If you want to see what values have been saved to the database, you just have to look at the $GLOBALS assignments for that session.

How "serialize()" operates

The following information is applicable only to library developers, that is, programmers that want to change the internal workings of PHPLIB. You may safely skip this section; some information here requires advanced understanding of the PHP language.

The heart of the session class is the serialize() internal function. This function takes an expression called prefix and generates PHP code that will assign the value of that expression to the expression when executed. For example, if the expression is $GLOBALS["a"] and the global variable $a has the value 17, then serialize will create the PHP program $GLOBALS["a"] = "17";. To save memory, serialize() operates on a reference parameter $str, where is will append the code generated.

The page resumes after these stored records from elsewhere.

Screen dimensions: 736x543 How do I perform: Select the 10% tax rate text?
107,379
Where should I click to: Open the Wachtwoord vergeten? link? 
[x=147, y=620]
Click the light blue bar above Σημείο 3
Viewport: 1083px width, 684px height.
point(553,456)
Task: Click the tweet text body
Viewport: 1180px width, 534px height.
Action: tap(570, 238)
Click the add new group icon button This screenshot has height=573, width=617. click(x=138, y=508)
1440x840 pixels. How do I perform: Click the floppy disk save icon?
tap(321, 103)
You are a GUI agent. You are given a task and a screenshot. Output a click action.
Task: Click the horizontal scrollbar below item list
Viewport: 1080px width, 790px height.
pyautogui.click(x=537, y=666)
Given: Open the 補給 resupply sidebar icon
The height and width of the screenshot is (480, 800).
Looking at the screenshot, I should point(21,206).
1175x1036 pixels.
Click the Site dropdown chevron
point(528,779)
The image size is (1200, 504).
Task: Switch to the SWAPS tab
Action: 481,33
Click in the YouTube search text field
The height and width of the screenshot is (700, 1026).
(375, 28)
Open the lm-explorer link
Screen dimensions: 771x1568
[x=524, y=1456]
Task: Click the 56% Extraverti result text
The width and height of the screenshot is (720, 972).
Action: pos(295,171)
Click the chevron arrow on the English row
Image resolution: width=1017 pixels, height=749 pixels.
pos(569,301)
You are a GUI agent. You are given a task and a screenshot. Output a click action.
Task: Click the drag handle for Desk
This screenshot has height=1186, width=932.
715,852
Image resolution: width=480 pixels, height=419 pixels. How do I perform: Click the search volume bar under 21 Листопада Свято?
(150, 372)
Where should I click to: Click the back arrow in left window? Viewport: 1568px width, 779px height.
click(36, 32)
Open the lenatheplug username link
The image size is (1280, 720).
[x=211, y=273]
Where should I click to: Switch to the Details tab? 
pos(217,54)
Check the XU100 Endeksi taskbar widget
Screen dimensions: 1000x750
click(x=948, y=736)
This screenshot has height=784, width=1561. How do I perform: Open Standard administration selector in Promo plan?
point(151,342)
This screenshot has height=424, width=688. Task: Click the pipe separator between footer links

First thing serialize() does is to determine the type of the current expression using the PHP gettype() function. The current type is stored in $t. The type of the expression may indicate either a scalar value (integer number, float number or string), an array or an object.

Scalar values are the easiest to handle: serialize() just evaluates the current expression and remembers the result value in $l. An assignment is generated that will assign the current value to the current expression. Since the current value may be a string and that string may contain bad characters (any of backslash, double quotes or dollar sign), these characters are backslashed. We are done, serialize() ends here for scalars.

In the case of $t indicating an array, code is generated to create an empty array (expression = array();). Then the keys of current expression are enumerated and for each key serialize() is called recursively with the current key appended to the expression. That will append code for each array slot.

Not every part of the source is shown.